A pull-back of the Quantitative Easing (QE) policy may lead to a reversal of some of those flows, as well as a roll back of some of the gains made by the Central Bank (CBN) especially in the latter half of 2014.

“While inflation slowed to single digit in 2013, this could be put at risk by higher pre-election spending, FX volatility (exacerbated by QE tapering), and investor concerns about CBN succession,” said Razia Khan, head of Africa research at Standard Chartered Bank, in a ‘2014 outlook’.

“We expect inflation to end 2014 just above 12 percent.”

The naira, which strengthened 3.9 percent against the dollar in 2012 and was one of the continent’s best performers, retreated 3.1 percent in 2013 to N161 per dollar; according to Dec. 30 interbank FX market data from the FMDQ.

Khan says she expects the mid-point of USD-NGN implicitly shifting to 160 in 2014, from a 3 percentage-point band above or below 155 per dollar, effectively moving the highpoint of the range to N164.8 per dollar.

A risk for the naira in the second half of 2014 would be frontloaded speculative demand for the greenback, by investors, importers or citizens worried about naira stability.

This may already be happening as the value of domiciliary/dollar deposits in Nigerian banks spike.

First Bank of Nigeria alone may have up to $1 billion in dollar deposits held by Nigerians, said Samira Mensah, associate director, Financial Institutions ratings at Standard & Poor’s, in a Nov. 27 interview with BusinessDay.

On the fiscal side, the government projects a budget deficit of 1.9 percent of gross domestic product (GDP) for 2014, little changed from a year earlier, with a reduction in spending to N4.5tn in 2014 from N5tn in 2013.

Analysts however say the rise of a stronger political opposition may likely result in pressure for increased spending.

The expected GDP re-basing, (another positive for the first half of 2014) would cut the debt ratio to 13 percent of GDP and external debt below 2 percent of GDP.

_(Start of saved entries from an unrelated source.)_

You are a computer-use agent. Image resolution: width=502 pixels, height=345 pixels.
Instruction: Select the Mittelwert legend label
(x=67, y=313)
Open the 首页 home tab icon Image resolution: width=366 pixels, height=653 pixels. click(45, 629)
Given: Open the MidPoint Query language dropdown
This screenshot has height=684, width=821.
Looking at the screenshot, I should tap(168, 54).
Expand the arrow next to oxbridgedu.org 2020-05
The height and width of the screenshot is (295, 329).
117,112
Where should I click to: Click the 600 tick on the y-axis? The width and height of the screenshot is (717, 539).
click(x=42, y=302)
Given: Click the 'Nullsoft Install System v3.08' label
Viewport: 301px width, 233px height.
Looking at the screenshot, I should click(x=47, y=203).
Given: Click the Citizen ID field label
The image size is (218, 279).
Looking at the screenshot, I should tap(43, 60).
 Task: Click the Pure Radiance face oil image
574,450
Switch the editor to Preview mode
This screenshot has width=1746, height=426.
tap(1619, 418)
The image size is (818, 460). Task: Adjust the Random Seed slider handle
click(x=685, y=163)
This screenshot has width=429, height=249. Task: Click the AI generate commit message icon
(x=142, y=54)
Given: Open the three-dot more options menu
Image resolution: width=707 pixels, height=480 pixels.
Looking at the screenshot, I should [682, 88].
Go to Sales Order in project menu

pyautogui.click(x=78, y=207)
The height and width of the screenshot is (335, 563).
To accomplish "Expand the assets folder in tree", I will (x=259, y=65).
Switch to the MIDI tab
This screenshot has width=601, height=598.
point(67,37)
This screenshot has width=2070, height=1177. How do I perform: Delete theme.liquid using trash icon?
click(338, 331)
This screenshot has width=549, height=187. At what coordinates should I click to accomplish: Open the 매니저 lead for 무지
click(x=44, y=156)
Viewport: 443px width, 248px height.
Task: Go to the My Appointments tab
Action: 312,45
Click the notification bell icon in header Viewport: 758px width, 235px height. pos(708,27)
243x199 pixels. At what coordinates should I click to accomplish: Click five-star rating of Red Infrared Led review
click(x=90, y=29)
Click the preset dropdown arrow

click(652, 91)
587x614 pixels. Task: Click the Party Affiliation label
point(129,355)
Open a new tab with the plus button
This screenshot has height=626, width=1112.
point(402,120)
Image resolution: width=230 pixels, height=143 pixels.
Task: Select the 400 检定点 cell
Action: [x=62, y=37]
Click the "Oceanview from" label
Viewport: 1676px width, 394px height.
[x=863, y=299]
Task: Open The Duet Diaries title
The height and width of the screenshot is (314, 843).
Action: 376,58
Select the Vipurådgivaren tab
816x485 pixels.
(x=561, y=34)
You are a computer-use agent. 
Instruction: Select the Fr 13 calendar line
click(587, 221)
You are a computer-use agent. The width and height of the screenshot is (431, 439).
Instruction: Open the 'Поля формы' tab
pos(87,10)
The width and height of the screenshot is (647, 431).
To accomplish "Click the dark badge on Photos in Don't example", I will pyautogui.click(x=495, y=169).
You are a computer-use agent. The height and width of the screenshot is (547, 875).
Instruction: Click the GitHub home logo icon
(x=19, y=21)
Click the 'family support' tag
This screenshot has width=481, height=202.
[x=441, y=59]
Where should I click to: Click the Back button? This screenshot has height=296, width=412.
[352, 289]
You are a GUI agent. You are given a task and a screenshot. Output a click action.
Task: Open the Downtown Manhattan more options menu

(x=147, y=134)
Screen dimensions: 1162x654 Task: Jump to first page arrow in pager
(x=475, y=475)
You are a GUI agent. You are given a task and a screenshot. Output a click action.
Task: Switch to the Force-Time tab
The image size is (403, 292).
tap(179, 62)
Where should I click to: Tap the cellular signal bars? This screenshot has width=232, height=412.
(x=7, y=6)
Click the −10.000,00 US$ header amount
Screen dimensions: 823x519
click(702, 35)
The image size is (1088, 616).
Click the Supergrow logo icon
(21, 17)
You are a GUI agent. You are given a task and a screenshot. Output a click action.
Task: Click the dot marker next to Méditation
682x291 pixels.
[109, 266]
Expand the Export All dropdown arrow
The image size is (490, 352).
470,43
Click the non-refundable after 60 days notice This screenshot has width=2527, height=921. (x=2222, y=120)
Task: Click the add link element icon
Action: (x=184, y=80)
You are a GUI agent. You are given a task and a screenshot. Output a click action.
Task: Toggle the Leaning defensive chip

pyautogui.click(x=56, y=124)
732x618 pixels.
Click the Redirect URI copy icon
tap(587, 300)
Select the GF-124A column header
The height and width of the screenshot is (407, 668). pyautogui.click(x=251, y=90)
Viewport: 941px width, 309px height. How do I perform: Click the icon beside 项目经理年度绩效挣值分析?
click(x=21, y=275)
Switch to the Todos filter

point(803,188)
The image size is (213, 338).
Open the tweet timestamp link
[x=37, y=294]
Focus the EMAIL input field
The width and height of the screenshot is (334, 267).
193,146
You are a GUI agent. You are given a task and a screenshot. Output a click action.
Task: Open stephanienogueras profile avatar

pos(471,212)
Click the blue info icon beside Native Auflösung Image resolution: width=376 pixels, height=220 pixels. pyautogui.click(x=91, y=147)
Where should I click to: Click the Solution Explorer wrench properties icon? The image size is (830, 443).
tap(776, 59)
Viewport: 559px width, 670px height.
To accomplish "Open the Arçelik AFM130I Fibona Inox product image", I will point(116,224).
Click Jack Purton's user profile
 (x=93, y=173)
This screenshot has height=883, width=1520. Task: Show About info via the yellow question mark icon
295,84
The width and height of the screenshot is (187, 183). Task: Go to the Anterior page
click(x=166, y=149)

On the flip side, Nigeria’s dollar reserves and fiscal buffers have been falling, with the Excess Crude Account (ECA), falling to $3 billion from $10 billion and FX reserves down 9.7 percent from its 2013 highs to $43.7 billion (Dec. 27).

Analysts see the trend continuing into the second half of 2014.

“The problem today is that with only $3 bn in the ECA, there is much less room for things to go wrong,” said Robertson.